*** Opening Records shown ***

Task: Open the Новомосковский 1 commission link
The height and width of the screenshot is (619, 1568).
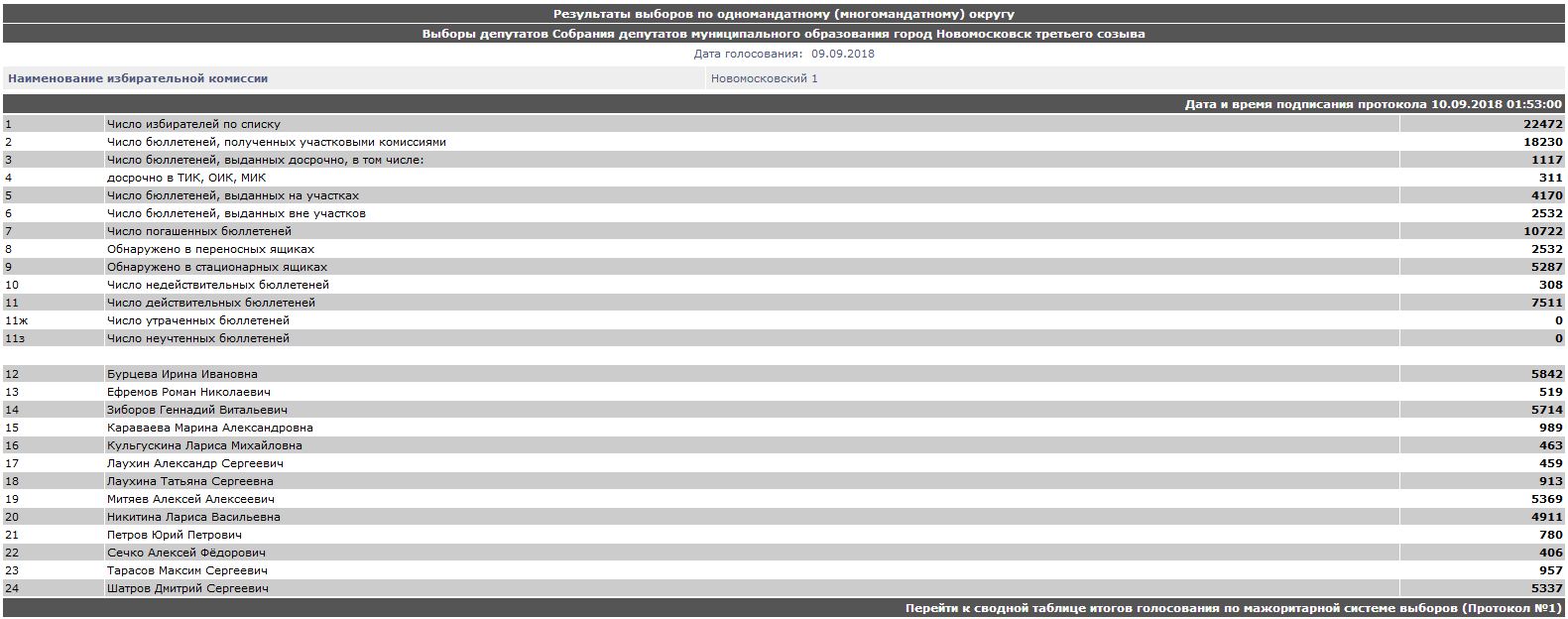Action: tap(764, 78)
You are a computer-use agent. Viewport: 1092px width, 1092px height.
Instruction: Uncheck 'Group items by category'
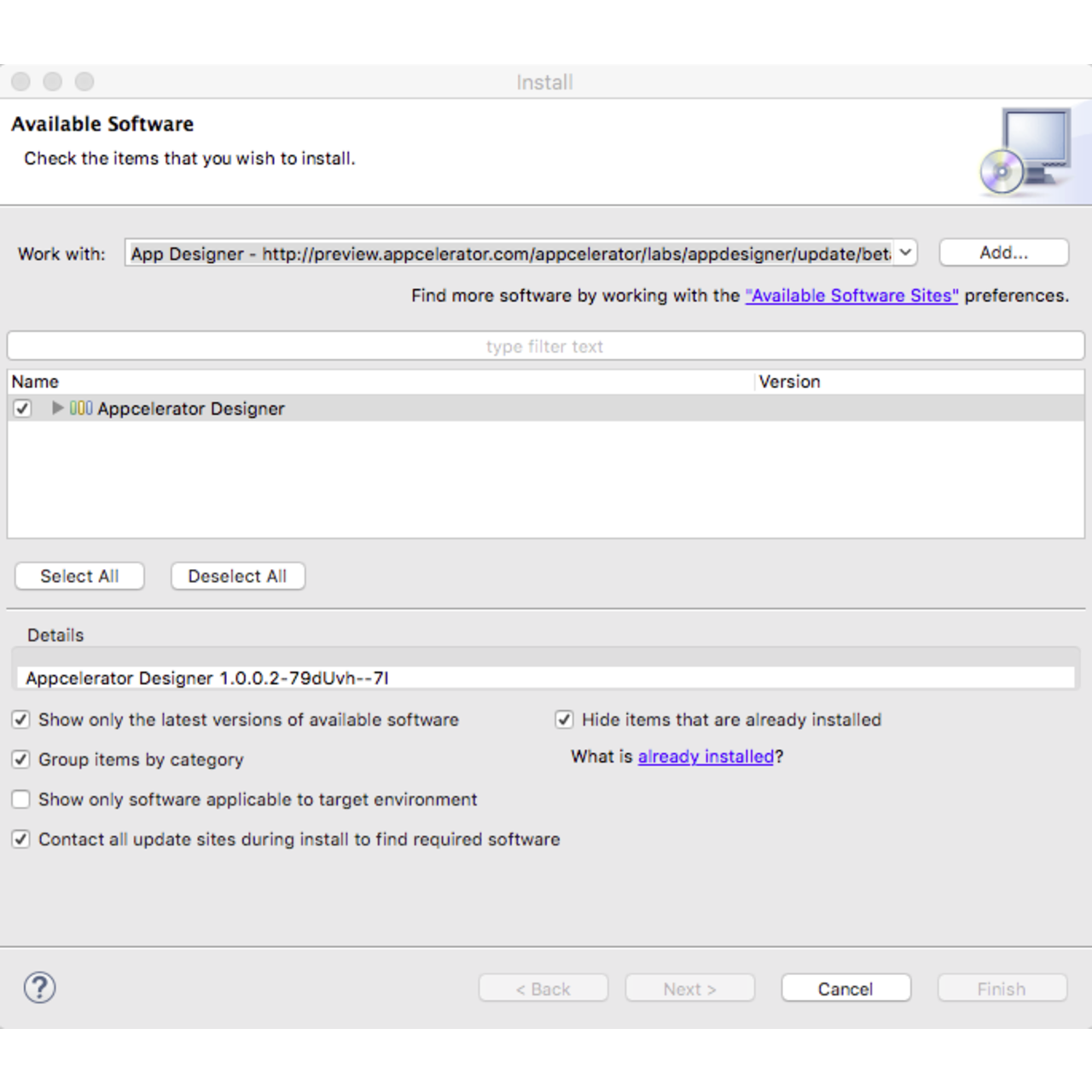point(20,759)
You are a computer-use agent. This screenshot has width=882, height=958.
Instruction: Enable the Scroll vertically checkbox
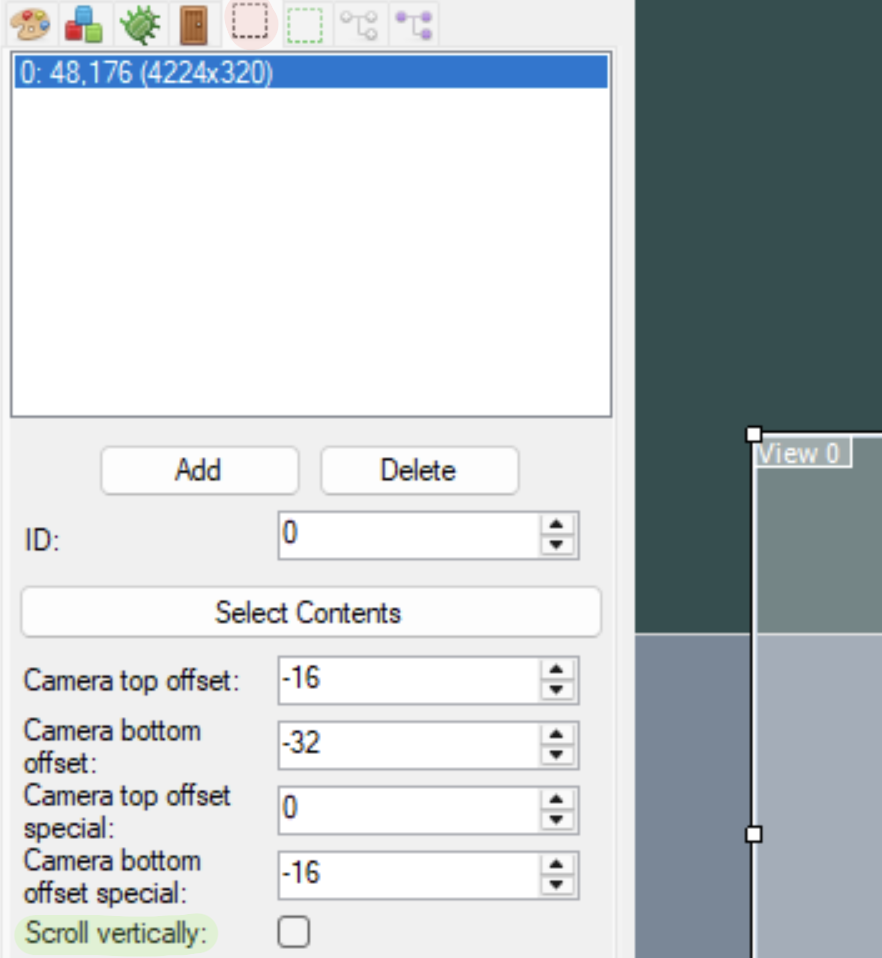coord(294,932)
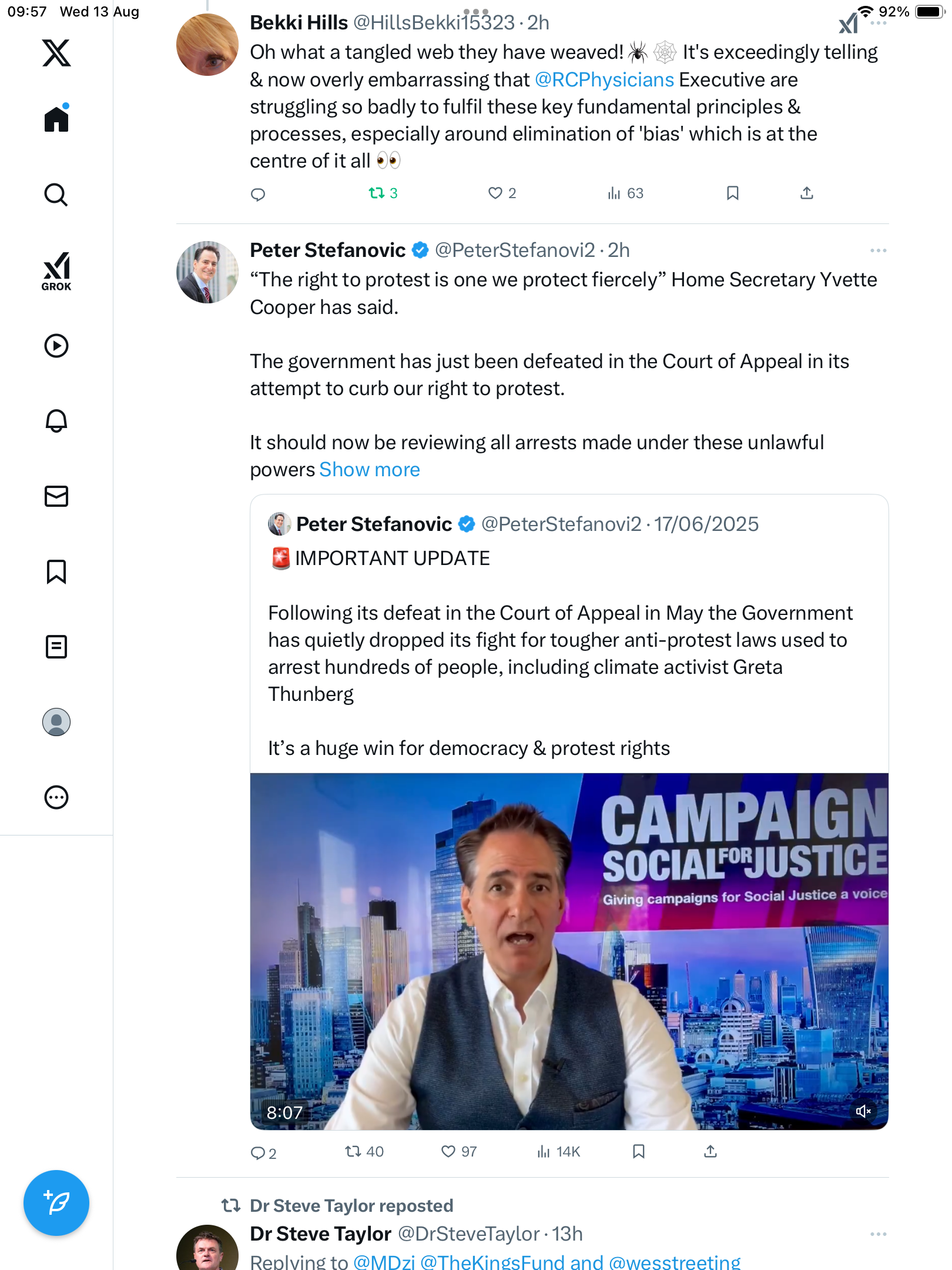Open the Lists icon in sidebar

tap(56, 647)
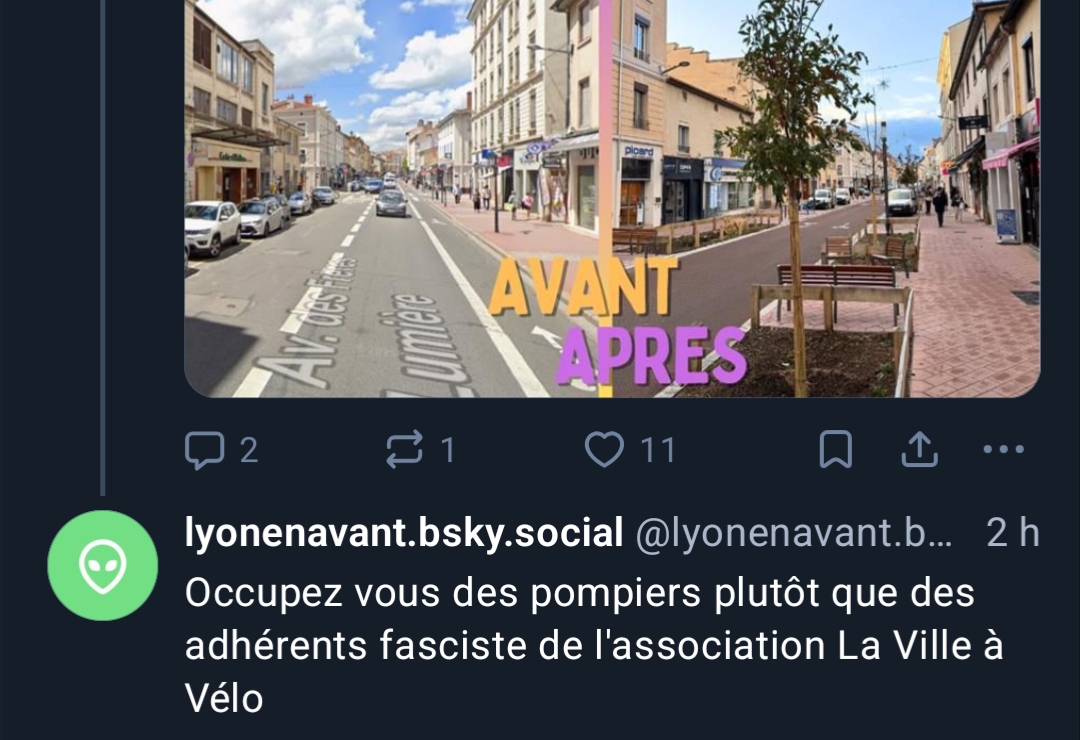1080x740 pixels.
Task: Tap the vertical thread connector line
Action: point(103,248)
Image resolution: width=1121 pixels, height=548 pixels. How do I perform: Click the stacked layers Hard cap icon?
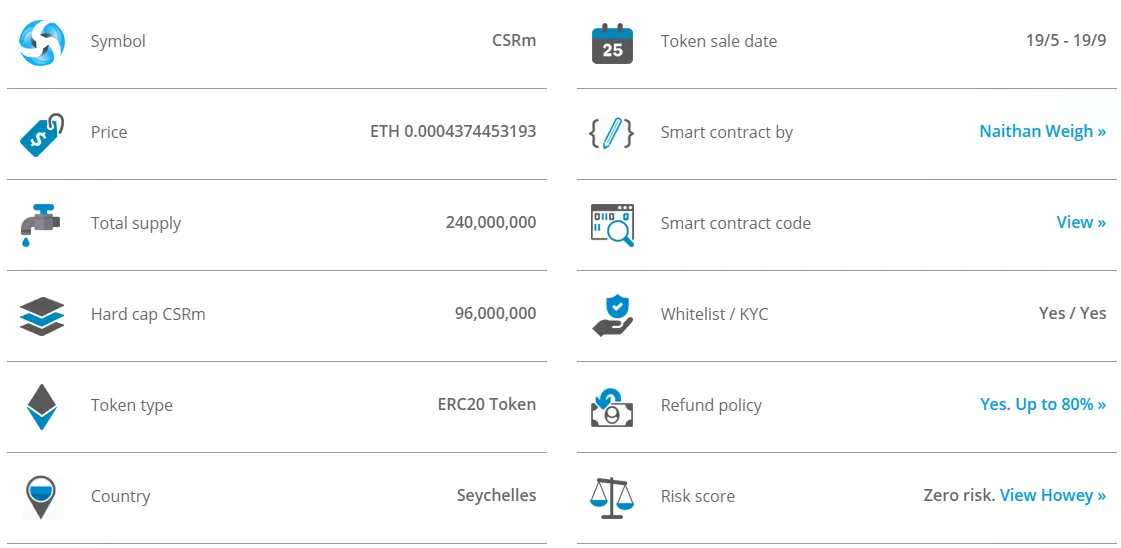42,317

*** Closing Records shown ***

### Directions
Select and copy every line of the listing with the word "computer".

### Result
You are a computer-use agent. Viewport: 1092px width, 1092px height.
You are a computer-use agent. This screenshot has width=882, height=958.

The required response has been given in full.